======== Task inputs ========
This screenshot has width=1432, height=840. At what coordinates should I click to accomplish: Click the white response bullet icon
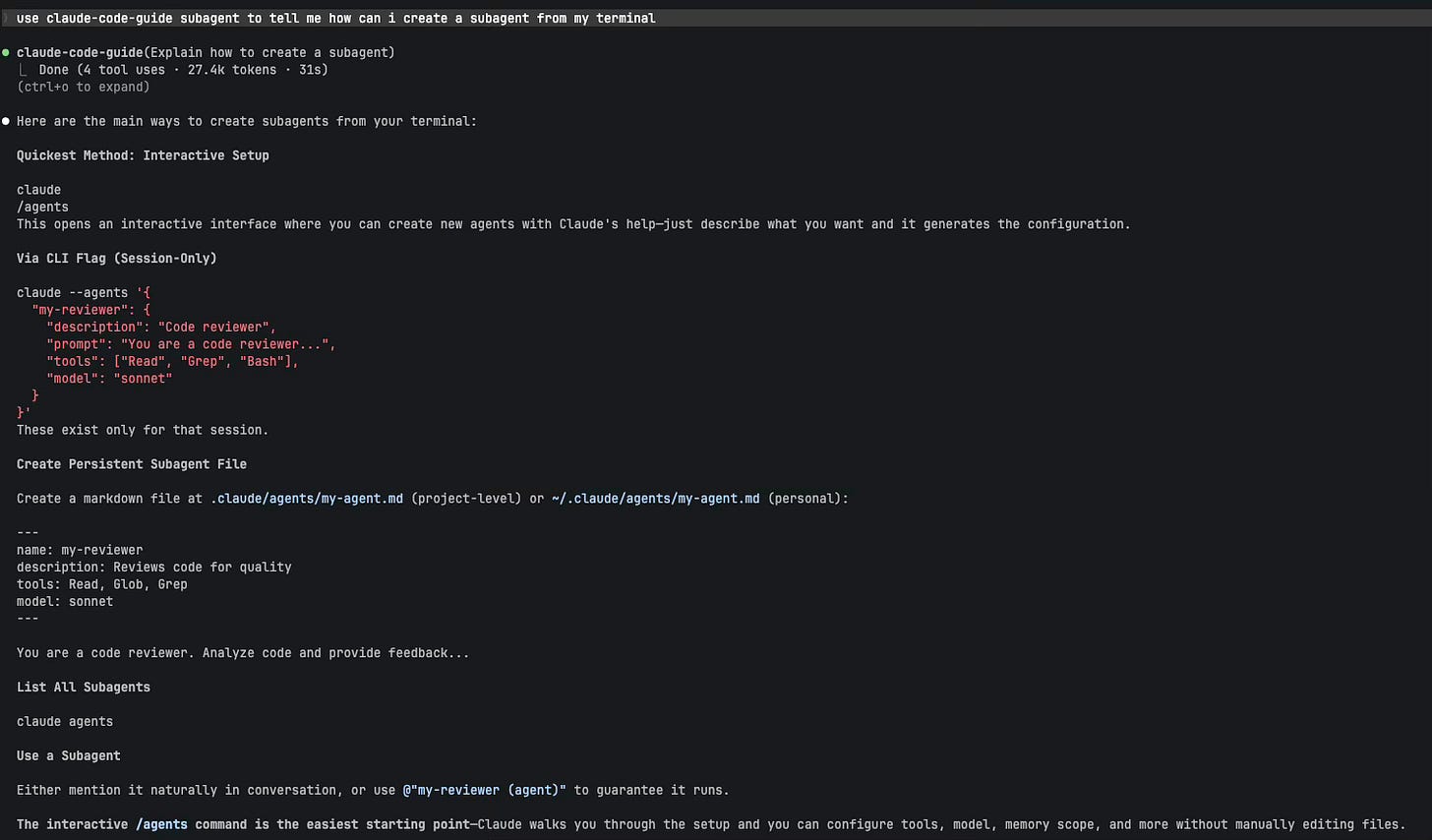6,120
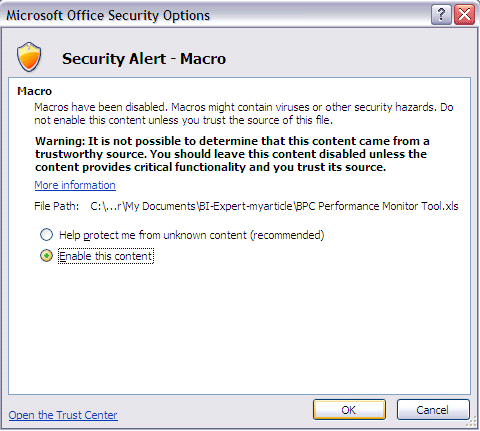Screen dimensions: 480x431
Task: Click the focused 'Enable this content' label text
Action: coord(106,256)
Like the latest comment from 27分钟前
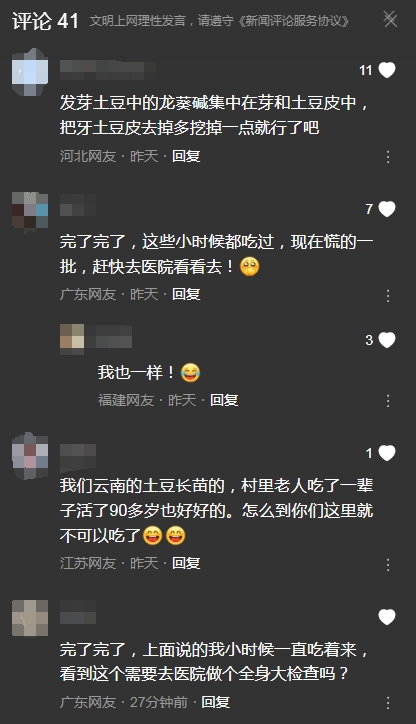 pos(387,617)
========
# Task details
When copying the entries above, keep each word as it is and exclude any image.

# Answer section
This screenshot has width=1432, height=840. At what coordinates should I click to accomplish: Click the white response bullet icon
6,120
Screen dimensions: 480x431
Task: Click the focused 'Enable this content' label text
Action: coord(106,256)
Like the latest comment from 27分钟前
 pos(387,617)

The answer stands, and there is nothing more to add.